Many disruptions are hybrids, combining new-market and lowend approaches, as depicted by the continuum of the third axis in figure 2-3. Southwest Airlines is actually a hybrid disruptor, for example. It initially targeted customers who weren’t flying—people who previously had used cars and buses. But Southwest pulled customers out of the low end of the major airlines’ value network as well. Charles Schwab is a hybrid disruptor. It stole some customers from full-service brokers with its discounted trading fees, but it also created new markets by enabling people who historically were not equity investors—such as students—to begin owning and trading stocks.19
Figure 2-4 shows where some of history’s more successful disruptors were positioned along the continuum of new-market to low-end disruption at their inception. The appendix to this chapter offers a brief historical explanation of each of the disruptive products or companies listed on the chart. This is not a complete census of disruptive companies, of course, and their position on the chart is only approximate. However, the array does convey our sense that disruption is a primary wellspring of growth. The prevalence of Japanese companies such as Sony, Nippon Steel, Toyota, Honda, and Canon in the period between 1960 and 1980 and the absence of disruptive Japanese companies in the 1990s, for example, explain a lot about why Japan’s economy has stagnated. Many of its most influential companies grew dramatically by disrupting others; but the structure of Japan’s economic system inhibits the creation of new waves of disruptive growth, in part because they might threaten those companies today.20
The chart also shows that disruption is an ongoing force that is always at work—meaning that disruptors in one generation become disruptees later. The Ford Model T, for example, created the first massive wave of disruptive growth in automobiles. Toyota, Nissan, and Honda then created the next wave, and Korean automakers Hyundai and Kia have now begun the third. AT&T’s wireline long distance business, which disrupted Western Union, is being disrupted by wireless long distance. Plastics makers such as Dow, DuPont, and General Electric continue to disrupt steel, even as their low end is being eaten away by suppliers of blended polyolefin plastics such as Himont.
FIGURE 2 - 4
Examples of Companies and Products Whose Roots Were in Disruption
Shaping Ideas to Become Disruptive: Three Litmus Tests
At the beginning of this chapter, we mentioned that few technologies or product ideas are inherently sustaining or disruptive when they emerge from the innovator’s mind. Instead, they go through a process of becoming fleshed out and shaped into a strategic plan in order to win funding. Many—but not all—of the initial ideas that get shaped into sustaining innovations could just as readily be shaped into disruptive business plans with far greater growth potential. The shaping process must be consciously managed, however, and not left to the dispersed and instinctive decisions of those who write business plans.

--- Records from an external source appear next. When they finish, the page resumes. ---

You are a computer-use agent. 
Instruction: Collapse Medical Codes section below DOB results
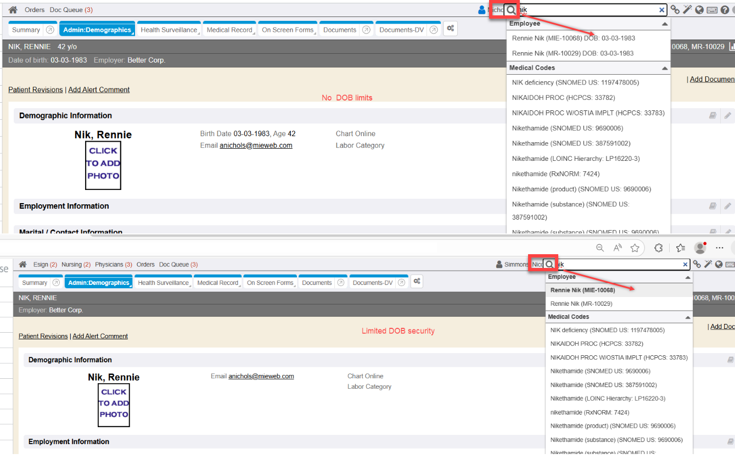(665, 68)
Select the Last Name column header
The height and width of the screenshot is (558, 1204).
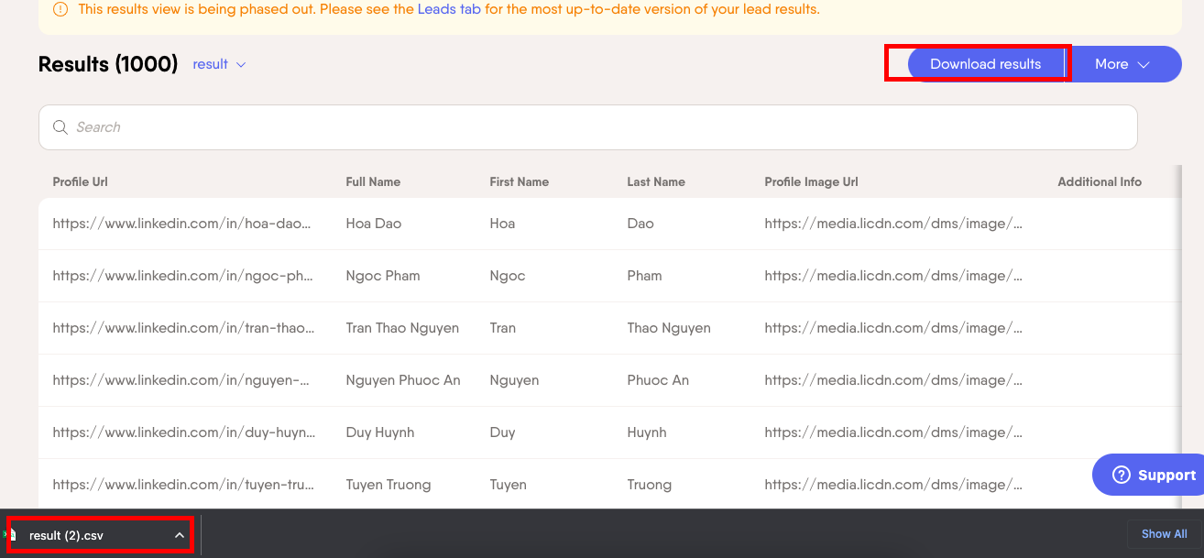click(656, 181)
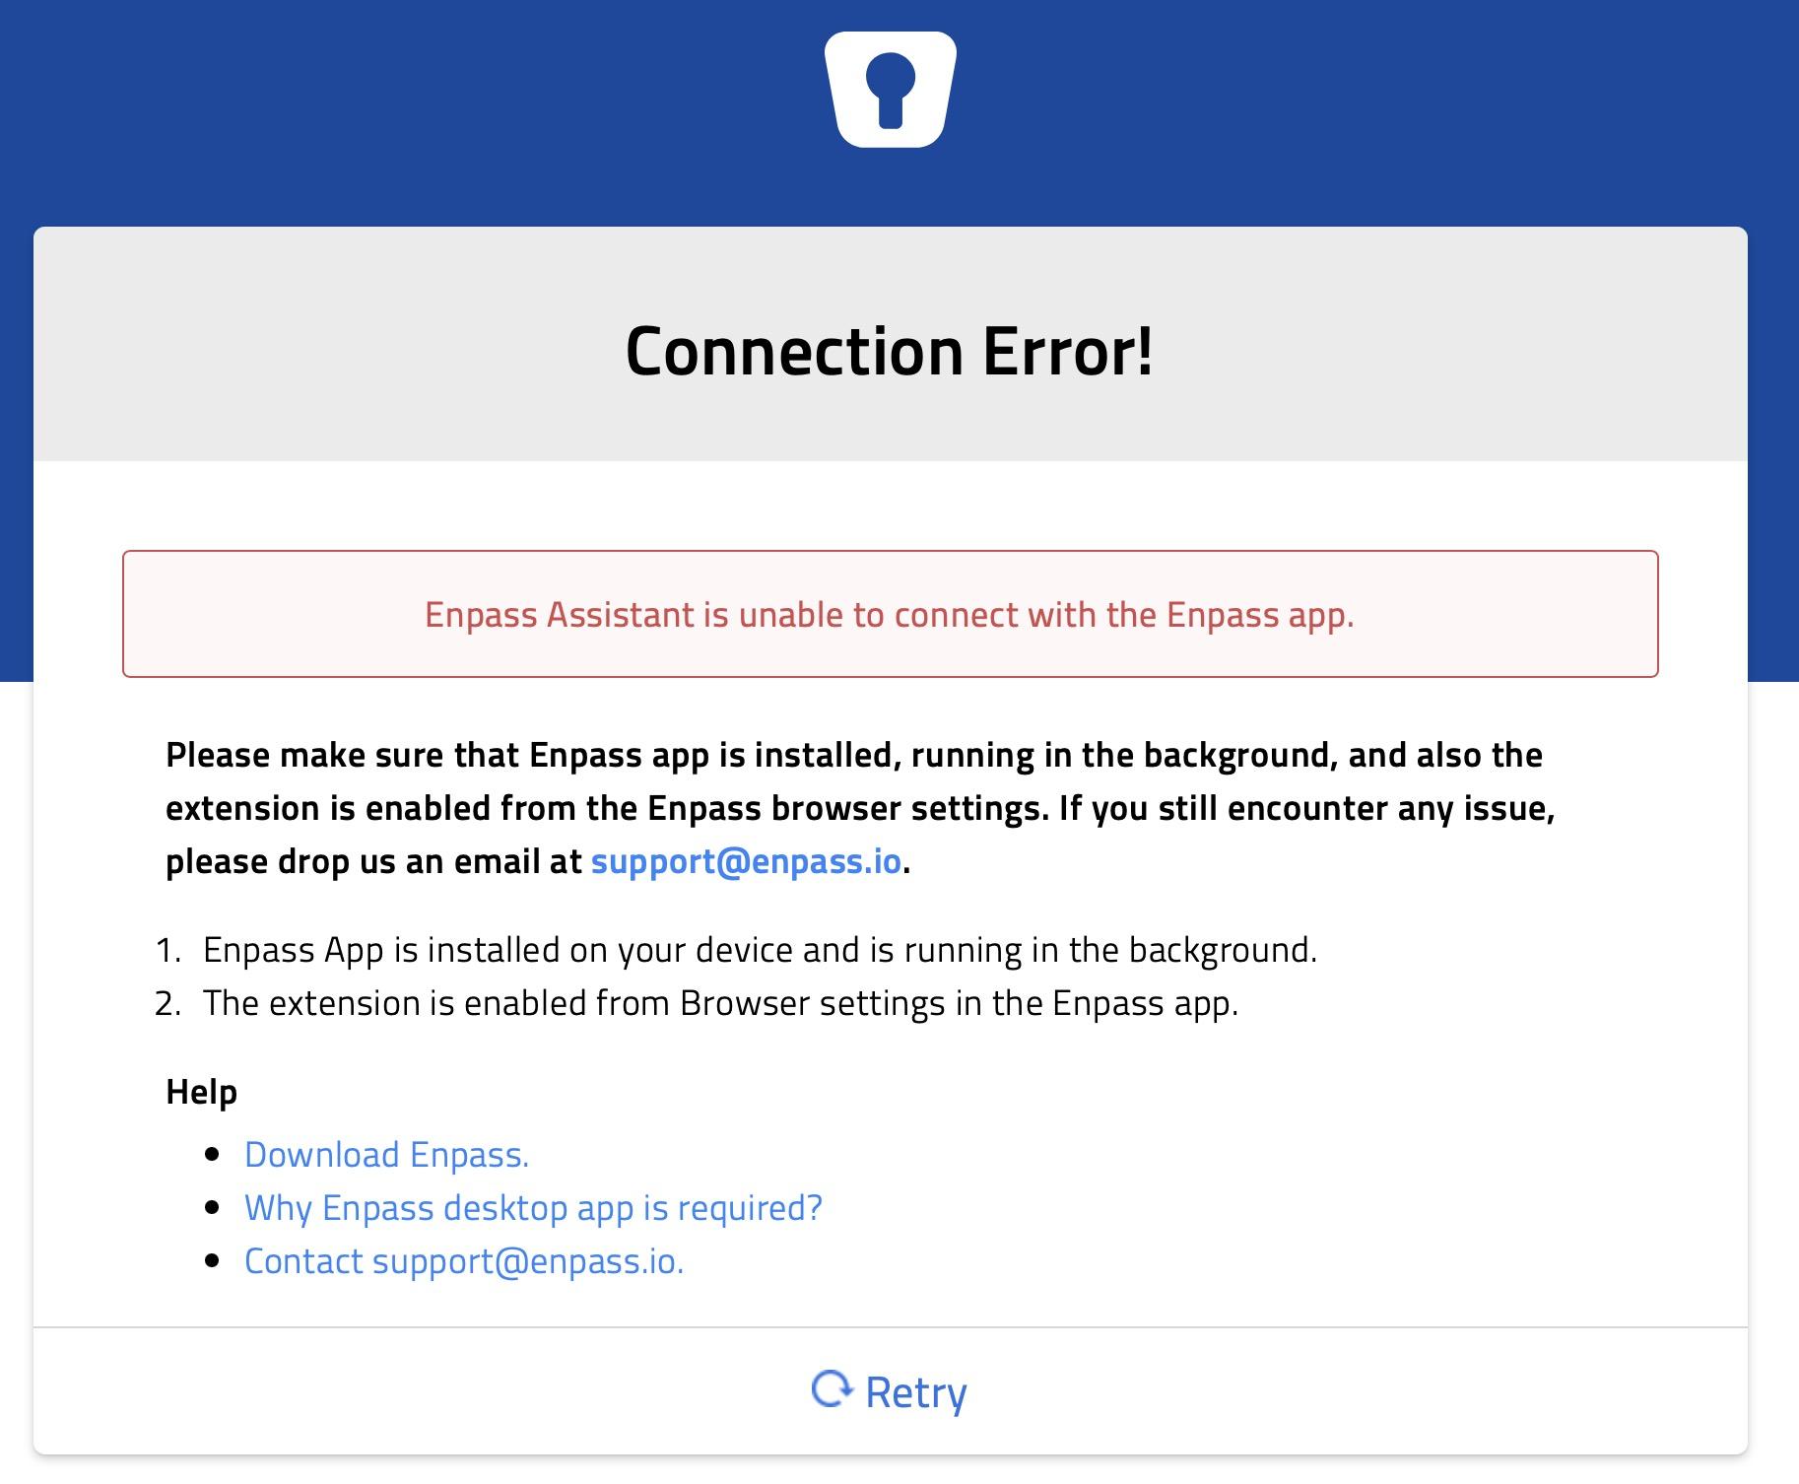Open the support@enpass.io link in paragraph

point(746,861)
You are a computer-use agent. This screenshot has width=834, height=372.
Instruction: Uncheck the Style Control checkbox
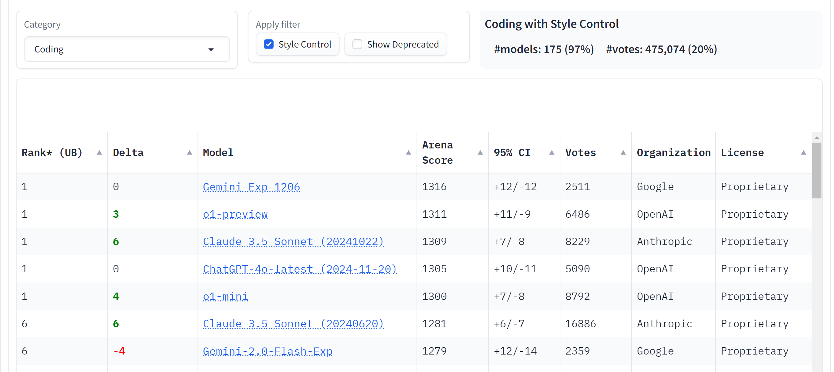coord(268,44)
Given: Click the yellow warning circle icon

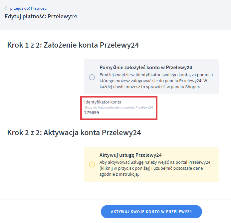Looking at the screenshot, I should point(92,164).
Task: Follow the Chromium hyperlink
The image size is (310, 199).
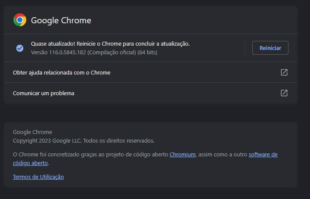Action: pyautogui.click(x=183, y=155)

Executives must answer three sets of questions to determine whether an idea has disruptive potential. The first set explores whether the idea can become a new-market disruption. For this to happen, at least one and generally both of two questions must be answered affirmatively:
Is there a large population of people who historically have not had the money, equipment, or skill to do this thing for themselves, and as a result have gone without it altogether or have needed to pay someone with more expertise to do it for them?
To use the product or service, do customers need to go to an inconvenient, centralized location?
If the technology can be developed so that a large population of less skilled or less affluent people can begin owning and using, in a more convenient context, something that historically was available only to more skilled or more affluent people in a centralized, inconvenient location, then there is potential for shaping the idea into a new-market disruption.
The second set of questions explores the potential for a low-end disruption. This is possible if these two questions can be answered affirmatively:
Are there customers at the low end of the market who would be happy to purchase a product with less (but good enough) performance if they could get it at a lower price?
Can we create a business model that enables us to earn attractive profits at the discount prices required to win the business of these overserved customers at the low end?
Often, the innovations that enable low-end disruption are improvements that reduce overhead costs, enabling a company to earn attractive returns on lower gross margins, coupled with improvements in manufacturing or business processes that turn assets faster.
Once an innovation passes the new-market or low-end test, there is still a third critical question, or litmus test, to answer affirmatively:
Is the innovation disruptive to all of the significant incumbent firms in the industry? If it appears to be sustaining to one or more significant players in the industry, then the odds will be stacked in that firm’s favor, and the entrant is unlikely to win.
If an idea fails the litmus tests, then it cannot be shaped into a disruption. It may have promise as a sustaining technology, but in that case we would expect that it could not constitute the basis of a new-growth business for an entrant company.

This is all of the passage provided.